Items listed in a dataset:
——

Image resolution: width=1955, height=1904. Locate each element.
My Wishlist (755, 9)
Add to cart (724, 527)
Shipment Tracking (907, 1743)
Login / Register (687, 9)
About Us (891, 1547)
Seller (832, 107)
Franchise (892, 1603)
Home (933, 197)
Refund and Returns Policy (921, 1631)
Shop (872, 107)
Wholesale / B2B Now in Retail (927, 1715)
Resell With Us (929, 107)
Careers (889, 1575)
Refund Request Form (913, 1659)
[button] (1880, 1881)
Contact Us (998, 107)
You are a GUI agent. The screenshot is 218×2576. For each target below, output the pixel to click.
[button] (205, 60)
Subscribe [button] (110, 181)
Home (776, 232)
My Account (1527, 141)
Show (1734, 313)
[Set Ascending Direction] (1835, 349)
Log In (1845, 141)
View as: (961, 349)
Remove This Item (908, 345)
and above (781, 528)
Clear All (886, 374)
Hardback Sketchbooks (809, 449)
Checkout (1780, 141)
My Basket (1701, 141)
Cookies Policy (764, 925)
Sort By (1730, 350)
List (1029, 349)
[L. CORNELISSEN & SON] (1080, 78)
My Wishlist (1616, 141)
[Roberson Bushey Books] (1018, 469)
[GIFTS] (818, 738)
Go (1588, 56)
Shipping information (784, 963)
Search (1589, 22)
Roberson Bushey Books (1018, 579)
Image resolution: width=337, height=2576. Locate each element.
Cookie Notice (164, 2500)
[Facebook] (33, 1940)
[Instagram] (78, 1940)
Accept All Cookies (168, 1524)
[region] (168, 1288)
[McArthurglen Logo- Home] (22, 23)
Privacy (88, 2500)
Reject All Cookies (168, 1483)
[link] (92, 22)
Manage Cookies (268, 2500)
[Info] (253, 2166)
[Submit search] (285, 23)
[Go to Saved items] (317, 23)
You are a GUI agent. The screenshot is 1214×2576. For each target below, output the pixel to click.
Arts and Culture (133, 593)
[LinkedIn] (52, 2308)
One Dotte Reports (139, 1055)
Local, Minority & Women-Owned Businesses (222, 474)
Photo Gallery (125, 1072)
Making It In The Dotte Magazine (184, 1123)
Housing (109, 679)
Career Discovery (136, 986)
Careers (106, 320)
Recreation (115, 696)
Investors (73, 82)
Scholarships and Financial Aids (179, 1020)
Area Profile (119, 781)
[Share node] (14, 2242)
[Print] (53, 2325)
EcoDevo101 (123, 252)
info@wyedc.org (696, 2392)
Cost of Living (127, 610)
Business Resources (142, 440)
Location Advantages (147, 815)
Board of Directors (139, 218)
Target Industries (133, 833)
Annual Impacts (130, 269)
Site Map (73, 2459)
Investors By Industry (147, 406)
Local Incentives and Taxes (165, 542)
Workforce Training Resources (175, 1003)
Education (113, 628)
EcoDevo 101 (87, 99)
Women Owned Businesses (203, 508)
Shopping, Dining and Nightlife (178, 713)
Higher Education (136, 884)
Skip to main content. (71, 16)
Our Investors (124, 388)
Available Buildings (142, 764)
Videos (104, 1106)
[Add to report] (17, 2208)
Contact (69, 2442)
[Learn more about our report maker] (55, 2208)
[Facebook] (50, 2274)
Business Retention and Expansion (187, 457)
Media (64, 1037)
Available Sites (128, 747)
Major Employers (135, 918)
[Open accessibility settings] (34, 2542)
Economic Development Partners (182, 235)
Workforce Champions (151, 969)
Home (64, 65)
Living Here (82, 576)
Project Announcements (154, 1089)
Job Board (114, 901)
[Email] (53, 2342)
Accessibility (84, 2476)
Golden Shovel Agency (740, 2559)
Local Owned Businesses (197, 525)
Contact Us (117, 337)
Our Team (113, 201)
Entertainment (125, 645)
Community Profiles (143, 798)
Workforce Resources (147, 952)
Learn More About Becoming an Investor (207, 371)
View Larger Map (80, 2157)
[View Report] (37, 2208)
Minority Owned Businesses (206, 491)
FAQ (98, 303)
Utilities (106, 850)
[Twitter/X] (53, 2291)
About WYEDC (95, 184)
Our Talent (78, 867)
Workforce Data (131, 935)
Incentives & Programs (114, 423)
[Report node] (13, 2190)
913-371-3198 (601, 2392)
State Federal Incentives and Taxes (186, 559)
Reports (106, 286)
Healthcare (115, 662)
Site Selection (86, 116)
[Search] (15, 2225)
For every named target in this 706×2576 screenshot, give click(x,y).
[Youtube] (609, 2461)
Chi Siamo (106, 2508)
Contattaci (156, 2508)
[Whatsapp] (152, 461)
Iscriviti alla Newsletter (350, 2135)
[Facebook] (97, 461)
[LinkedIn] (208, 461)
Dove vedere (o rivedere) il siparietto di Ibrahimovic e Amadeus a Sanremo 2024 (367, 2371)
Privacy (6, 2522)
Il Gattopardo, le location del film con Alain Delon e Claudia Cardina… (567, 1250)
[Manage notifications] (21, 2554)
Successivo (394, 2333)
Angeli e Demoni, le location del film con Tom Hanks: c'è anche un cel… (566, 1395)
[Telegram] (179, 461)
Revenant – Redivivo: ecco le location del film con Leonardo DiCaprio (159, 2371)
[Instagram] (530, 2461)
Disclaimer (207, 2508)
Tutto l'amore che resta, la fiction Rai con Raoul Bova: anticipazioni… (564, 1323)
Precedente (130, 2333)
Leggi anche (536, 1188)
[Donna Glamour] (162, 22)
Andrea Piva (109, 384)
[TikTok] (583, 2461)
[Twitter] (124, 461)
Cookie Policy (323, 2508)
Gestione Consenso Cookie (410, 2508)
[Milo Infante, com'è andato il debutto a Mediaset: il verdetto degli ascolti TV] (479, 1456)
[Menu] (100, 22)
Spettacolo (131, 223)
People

——

Copy out the records once more. Match them exactly.

- _EXERCISE SOLUTION_
Image resolution: width=1955, height=1904. Locate each element.
My Wishlist (755, 9)
Add to cart (724, 527)
Shipment Tracking (907, 1743)
Login / Register (687, 9)
About Us (891, 1547)
Seller (832, 107)
Franchise (892, 1603)
Home (933, 197)
Refund and Returns Policy (921, 1631)
Shop (872, 107)
Wholesale / B2B Now in Retail (927, 1715)
Resell With Us (929, 107)
Careers (889, 1575)
Refund Request Form (913, 1659)
[button] (1880, 1881)
Contact Us (998, 107)
You are a GUI agent. The screenshot is 218×2576. For each target below, output the pixel to click.
[button] (205, 60)
Subscribe [button] (110, 181)
Home (776, 232)
My Account (1527, 141)
Show (1734, 313)
[Set Ascending Direction] (1835, 349)
Log In (1845, 141)
View as: (961, 349)
Remove This Item (908, 345)
and above (781, 528)
Clear All (886, 374)
Hardback Sketchbooks (809, 449)
Checkout (1780, 141)
My Basket (1701, 141)
Cookies Policy (764, 925)
Sort By (1730, 350)
List (1029, 349)
[L. CORNELISSEN & SON] (1080, 78)
My Wishlist (1616, 141)
[Roberson Bushey Books] (1018, 469)
[GIFTS] (818, 738)
Go (1588, 56)
Shipping information (784, 963)
Search (1589, 22)
Roberson Bushey Books (1018, 579)
Image resolution: width=337, height=2576. Locate each element.
Cookie Notice (164, 2500)
[Facebook] (33, 1940)
[Instagram] (78, 1940)
Accept All Cookies (168, 1524)
[region] (168, 1288)
[McArthurglen Logo- Home] (22, 23)
Privacy (88, 2500)
Reject All Cookies (168, 1483)
[link] (92, 22)
Manage Cookies (268, 2500)
[Info] (253, 2166)
[Submit search] (285, 23)
[Go to Saved items] (317, 23)
You are a GUI agent. The screenshot is 1214×2576. For each target below, output the pixel to click.
Arts and Culture (133, 593)
[LinkedIn] (52, 2308)
One Dotte Reports (139, 1055)
Local, Minority & Women-Owned Businesses (222, 474)
Photo Gallery (125, 1072)
Making It In The Dotte Magazine (184, 1123)
Housing (109, 679)
Career Discovery (136, 986)
Careers (106, 320)
Recreation (115, 696)
Investors (73, 82)
Scholarships and Financial Aids (179, 1020)
Area Profile (119, 781)
[Share node] (14, 2242)
[Print] (53, 2325)
EcoDevo101 (123, 252)
info@wyedc.org (696, 2392)
Cost of Living (127, 610)
Business Resources (142, 440)
Location Advantages (147, 815)
Board of Directors (139, 218)
Target Industries (133, 833)
Annual Impacts (130, 269)
Site Map (73, 2459)
Investors By Industry (147, 406)
Local Incentives and Taxes (165, 542)
Workforce Training Resources (175, 1003)
Education (113, 628)
EcoDevo 101 (87, 99)
Women Owned Businesses (203, 508)
Shopping, Dining and Nightlife (178, 713)
Higher Education (136, 884)
Skip to main content. (71, 16)
Our Investors (124, 388)
Available Buildings (142, 764)
Videos (104, 1106)
[Add to report] (17, 2208)
Contact (69, 2442)
[Learn more about our report maker] (55, 2208)
[Facebook] (50, 2274)
Business Retention and Expansion (187, 457)
Media (64, 1037)
Available Sites (128, 747)
Major Employers (135, 918)
[Open accessibility settings] (34, 2542)
Economic Development Partners (182, 235)
Workforce Champions (151, 969)
Home (64, 65)
Living Here (82, 576)
Project Announcements (154, 1089)
Job Board (114, 901)
[Email] (53, 2342)
Accessibility (84, 2476)
Golden Shovel Agency (740, 2559)
Local Owned Businesses (197, 525)
Contact Us (117, 337)
Our Team (113, 201)
Entertainment (125, 645)
Community Profiles (143, 798)
Workforce Resources (147, 952)
Learn More About Becoming an Investor (207, 371)
View Larger Map (80, 2157)
[View Report] (37, 2208)
Minority Owned Businesses (206, 491)
FAQ (98, 303)
Utilities (106, 850)
[Twitter/X] (53, 2291)
About WYEDC (95, 184)
Our Talent (78, 867)
Workforce Data (131, 935)
Incentives & Programs (114, 423)
[Report node] (13, 2190)
913-371-3198 (601, 2392)
State Federal Incentives and Taxes (186, 559)
Reports (106, 286)
Healthcare (115, 662)
Site Selection (86, 116)
[Search] (15, 2225)
For every named target in this 706×2576 screenshot, give click(x,y).
[Youtube] (609, 2461)
Chi Siamo (106, 2508)
Contattaci (156, 2508)
[Whatsapp] (152, 461)
Iscriviti alla Newsletter (350, 2135)
[Facebook] (97, 461)
[LinkedIn] (208, 461)
Dove vedere (o rivedere) il siparietto di Ibrahimovic e Amadeus a Sanremo 2024 (367, 2371)
Privacy (6, 2522)
Il Gattopardo, le location del film con Alain Delon e Claudia Cardina… (567, 1250)
[Manage notifications] (21, 2554)
Successivo (394, 2333)
Angeli e Demoni, le location del film con Tom Hanks: c'è anche un cel… (566, 1395)
[Telegram] (179, 461)
Revenant – Redivivo: ecco le location del film con Leonardo DiCaprio (159, 2371)
[Instagram] (530, 2461)
Disclaimer (207, 2508)
Tutto l'amore che resta, la fiction Rai con Raoul Bova: anticipazioni… (564, 1323)
Precedente (130, 2333)
Leggi anche (536, 1188)
[Donna Glamour] (162, 22)
Andrea Piva (109, 384)
[TikTok] (583, 2461)
[Twitter] (124, 461)
Cookie Policy (323, 2508)
Gestione Consenso Cookie (410, 2508)
[Milo Infante, com'è andato il debutto a Mediaset: il verdetto degli ascolti TV] (479, 1456)
[Menu] (100, 22)
Spettacolo (131, 223)
People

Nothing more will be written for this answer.